Cape Palliser, Wairarapa

The road to Cape Palliser is dramatically scenic, from the pounding surf and rocky coastline to the stunning sunsets here.


This area of Wairarapa has a rich history of early Maori occupation and heritage sites are part of the fascinating landscape. For the final part of the journey, the road clings to the edge of the coast, providing unstoppable views of Palliser Bay.

Stop at the Putangirua Pinnacles on your way and marvel at the rock formations after a hike up the riverbed.


Check out the quirky fishing village of Ngawi if you fancy some roadside fish and chips. Once a crayfish processing town, now it's a local holiday spot with great pop-up food options.

You can still see its fishing heritage as Ngawi has more tractors per head of population than anywhere else in the world.
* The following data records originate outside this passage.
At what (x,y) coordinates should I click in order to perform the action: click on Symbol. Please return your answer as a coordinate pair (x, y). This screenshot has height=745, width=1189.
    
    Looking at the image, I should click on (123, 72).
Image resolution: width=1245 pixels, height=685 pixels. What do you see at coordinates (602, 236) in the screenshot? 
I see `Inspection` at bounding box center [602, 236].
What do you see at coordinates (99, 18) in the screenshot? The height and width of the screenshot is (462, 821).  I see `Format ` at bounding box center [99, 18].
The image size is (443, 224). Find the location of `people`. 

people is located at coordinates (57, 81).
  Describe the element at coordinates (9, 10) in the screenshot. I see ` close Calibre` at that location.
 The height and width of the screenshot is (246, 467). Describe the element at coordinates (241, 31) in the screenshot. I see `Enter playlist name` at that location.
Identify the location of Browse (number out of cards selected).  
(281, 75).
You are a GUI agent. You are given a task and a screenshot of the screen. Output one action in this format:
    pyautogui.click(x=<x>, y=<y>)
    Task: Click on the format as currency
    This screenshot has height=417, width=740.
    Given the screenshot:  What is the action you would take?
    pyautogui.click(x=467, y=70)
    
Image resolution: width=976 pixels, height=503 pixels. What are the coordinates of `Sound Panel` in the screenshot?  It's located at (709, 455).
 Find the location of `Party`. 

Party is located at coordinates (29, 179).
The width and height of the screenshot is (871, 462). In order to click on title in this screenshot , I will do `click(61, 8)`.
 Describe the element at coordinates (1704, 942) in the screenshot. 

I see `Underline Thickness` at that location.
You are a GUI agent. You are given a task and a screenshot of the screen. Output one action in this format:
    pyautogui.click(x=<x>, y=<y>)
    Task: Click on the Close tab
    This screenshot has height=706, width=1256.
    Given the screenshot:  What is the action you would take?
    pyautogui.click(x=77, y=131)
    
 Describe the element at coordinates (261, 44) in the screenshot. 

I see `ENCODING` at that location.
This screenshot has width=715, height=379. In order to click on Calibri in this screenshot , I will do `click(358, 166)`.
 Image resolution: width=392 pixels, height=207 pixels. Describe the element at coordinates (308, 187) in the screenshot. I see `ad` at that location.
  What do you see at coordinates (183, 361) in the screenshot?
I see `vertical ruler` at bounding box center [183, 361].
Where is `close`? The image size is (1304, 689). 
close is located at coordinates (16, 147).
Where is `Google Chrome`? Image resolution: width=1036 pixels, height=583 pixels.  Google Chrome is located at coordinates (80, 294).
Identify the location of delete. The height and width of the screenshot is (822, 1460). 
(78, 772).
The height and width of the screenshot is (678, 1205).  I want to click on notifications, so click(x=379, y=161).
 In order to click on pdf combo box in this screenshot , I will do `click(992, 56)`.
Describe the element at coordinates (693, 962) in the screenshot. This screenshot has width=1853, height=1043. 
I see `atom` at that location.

The old workhorses haul the fishing boats in and out of the Cook Strait waves.

See the bulldozers and tractors parked up on the fishing beach along with the boats, then pop into the local shop for a hat or a cray pot, before you drive on around the coast to the lighthouse.

Cape Palliser Lighthouse 

Built in 1897, the Cape Palliser lighthouse steps will test your fitness. Take a deep breath and climb the 250 steps.

Once you're at the top, it's easy to see why this area of ocean was known for seafaring disasters. During the 19th Century, there were about 20 ships wrecked in or near Palliser Bay.

Today the lighthouse is an iconic part of the landscape and a perfect spot for your holiday snaps. 

See the seal colony 

You're bound to spot more than a couple of seals here, as thefur seal colony at the cape is the North Island's largest. Watch the fur seals play in the surf and laze on the rocks.

New Zealand fur seals have pointy noses, long whiskers, visible external ears and bodies covered with two layers of fur. The breeding season is from mid-November to mid-January. Pups start to feed on solid food before weaning, and spend a large proportion of their day playing with other pups and objects such as seaweed and reef fish.